[Goal of the exercise] Only one span of the listing below is wanted: the lines from the one with "Open the annotation" through the one with "Given: Click the play workflow icon", reproduced exactly, both ends kept.

[Dataset extract]

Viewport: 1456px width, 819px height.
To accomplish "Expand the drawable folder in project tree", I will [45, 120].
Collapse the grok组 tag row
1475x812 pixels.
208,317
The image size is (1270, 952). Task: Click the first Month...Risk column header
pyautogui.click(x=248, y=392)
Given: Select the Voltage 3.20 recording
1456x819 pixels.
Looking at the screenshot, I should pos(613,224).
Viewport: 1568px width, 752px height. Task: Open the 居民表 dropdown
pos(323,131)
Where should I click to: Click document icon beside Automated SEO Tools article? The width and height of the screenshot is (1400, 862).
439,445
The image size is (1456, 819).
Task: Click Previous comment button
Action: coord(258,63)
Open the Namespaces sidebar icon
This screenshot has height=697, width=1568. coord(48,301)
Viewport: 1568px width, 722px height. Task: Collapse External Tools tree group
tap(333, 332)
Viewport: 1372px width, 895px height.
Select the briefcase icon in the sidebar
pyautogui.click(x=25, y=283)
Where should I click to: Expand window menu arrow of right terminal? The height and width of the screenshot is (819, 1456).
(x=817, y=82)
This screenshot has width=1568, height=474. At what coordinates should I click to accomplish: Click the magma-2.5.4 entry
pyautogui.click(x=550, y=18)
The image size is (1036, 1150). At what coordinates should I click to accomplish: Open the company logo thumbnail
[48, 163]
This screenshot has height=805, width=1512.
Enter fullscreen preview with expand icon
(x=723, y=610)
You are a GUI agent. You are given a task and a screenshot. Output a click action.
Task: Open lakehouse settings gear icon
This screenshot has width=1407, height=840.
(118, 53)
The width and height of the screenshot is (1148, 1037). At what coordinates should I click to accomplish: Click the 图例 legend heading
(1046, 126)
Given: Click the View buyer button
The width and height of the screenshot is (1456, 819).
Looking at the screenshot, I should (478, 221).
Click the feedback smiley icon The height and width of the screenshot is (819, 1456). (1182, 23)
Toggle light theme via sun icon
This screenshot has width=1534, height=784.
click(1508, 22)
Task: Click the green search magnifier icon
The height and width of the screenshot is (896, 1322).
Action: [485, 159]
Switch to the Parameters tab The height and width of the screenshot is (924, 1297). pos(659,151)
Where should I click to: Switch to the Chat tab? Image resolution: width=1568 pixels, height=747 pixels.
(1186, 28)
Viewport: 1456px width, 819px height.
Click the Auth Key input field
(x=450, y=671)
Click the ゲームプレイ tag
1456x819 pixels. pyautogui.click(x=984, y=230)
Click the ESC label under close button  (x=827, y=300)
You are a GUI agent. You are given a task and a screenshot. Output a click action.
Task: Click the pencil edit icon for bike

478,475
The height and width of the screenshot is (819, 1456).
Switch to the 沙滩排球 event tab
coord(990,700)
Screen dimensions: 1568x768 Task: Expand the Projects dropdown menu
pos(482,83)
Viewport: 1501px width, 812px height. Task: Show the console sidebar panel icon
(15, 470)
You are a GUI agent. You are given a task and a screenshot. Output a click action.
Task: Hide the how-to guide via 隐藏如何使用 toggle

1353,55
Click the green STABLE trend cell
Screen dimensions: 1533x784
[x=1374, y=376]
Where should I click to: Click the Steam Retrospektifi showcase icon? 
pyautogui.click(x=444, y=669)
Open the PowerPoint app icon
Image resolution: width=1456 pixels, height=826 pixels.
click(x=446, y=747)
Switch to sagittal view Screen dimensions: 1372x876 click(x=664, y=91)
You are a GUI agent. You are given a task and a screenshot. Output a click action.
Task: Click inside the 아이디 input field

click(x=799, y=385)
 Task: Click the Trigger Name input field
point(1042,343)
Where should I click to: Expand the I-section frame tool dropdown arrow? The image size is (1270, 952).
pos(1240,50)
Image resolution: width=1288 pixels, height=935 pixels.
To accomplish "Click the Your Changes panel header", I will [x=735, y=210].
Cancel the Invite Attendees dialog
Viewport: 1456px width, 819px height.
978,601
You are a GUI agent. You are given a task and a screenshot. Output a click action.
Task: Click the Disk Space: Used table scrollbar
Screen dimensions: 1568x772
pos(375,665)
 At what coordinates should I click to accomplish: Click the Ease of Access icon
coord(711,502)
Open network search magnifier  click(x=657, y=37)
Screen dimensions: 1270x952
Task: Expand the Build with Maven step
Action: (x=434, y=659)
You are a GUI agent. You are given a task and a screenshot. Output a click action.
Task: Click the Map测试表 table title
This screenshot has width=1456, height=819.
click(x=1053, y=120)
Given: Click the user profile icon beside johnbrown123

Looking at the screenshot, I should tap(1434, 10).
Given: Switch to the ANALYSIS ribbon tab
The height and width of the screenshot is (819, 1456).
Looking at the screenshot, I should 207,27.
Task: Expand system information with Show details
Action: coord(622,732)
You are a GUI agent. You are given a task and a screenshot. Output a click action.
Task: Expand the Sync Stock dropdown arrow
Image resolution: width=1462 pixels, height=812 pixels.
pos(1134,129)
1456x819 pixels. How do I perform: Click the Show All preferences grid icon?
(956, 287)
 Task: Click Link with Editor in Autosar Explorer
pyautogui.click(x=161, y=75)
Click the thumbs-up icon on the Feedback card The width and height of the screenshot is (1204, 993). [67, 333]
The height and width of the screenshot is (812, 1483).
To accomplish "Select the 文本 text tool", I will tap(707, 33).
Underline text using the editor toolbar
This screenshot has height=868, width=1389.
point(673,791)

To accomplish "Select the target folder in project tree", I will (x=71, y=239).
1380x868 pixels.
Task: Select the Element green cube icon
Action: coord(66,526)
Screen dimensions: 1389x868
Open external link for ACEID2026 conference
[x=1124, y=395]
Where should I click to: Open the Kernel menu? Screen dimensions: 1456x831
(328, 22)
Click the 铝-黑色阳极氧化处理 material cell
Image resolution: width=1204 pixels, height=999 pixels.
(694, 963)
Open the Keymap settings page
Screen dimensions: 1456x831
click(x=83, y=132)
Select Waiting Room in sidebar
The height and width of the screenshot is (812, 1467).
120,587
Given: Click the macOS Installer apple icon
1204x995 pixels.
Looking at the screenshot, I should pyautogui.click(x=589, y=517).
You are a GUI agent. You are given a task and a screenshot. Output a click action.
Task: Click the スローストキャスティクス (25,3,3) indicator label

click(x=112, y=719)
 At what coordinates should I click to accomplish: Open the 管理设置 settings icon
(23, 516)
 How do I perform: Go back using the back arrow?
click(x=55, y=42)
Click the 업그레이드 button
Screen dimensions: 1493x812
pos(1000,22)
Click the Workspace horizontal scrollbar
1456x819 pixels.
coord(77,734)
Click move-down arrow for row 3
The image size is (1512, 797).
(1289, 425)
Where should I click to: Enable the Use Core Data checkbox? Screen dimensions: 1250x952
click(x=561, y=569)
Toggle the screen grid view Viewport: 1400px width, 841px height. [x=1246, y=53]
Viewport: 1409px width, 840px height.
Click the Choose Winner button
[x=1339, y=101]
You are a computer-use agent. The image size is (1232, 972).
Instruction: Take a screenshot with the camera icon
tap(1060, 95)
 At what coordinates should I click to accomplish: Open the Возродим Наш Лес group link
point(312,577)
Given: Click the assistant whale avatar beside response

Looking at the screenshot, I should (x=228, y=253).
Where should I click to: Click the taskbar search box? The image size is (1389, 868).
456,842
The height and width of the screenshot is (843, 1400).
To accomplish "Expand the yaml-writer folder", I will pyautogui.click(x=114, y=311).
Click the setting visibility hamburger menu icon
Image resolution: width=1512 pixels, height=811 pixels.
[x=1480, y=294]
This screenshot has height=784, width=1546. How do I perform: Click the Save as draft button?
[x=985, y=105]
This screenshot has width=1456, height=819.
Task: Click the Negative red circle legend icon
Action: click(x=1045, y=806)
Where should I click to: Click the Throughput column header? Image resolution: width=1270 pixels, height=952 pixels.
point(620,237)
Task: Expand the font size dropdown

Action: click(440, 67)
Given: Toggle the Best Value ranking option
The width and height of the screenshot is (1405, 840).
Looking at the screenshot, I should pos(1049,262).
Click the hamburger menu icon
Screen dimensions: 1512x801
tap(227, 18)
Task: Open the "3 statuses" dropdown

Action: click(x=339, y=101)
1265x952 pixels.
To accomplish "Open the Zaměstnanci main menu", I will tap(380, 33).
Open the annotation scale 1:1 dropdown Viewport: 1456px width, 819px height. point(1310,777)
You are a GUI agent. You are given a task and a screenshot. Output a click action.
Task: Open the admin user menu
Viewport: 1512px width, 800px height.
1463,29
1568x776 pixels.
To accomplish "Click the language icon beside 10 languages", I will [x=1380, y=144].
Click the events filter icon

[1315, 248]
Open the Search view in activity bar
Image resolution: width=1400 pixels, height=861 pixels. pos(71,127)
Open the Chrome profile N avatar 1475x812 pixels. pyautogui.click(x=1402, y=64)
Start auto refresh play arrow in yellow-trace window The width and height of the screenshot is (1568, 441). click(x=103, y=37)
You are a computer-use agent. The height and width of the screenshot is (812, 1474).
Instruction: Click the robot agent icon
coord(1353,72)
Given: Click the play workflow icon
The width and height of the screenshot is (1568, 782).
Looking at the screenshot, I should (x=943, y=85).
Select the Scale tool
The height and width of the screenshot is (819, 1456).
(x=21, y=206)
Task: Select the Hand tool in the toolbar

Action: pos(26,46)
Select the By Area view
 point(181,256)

[Answer section]
Open the annotation scale 1:1 dropdown Viewport: 1456px width, 819px height. point(1310,777)
You are a GUI agent. You are given a task and a screenshot. Output a click action.
Task: Open the admin user menu
Viewport: 1512px width, 800px height.
1463,29
1568x776 pixels.
To accomplish "Click the language icon beside 10 languages", I will [x=1380, y=144].
Click the events filter icon

[1315, 248]
Open the Search view in activity bar
Image resolution: width=1400 pixels, height=861 pixels. pos(71,127)
Open the Chrome profile N avatar 1475x812 pixels. pyautogui.click(x=1402, y=64)
Start auto refresh play arrow in yellow-trace window The width and height of the screenshot is (1568, 441). click(x=103, y=37)
You are a computer-use agent. The height and width of the screenshot is (812, 1474).
Instruction: Click the robot agent icon
coord(1353,72)
Given: Click the play workflow icon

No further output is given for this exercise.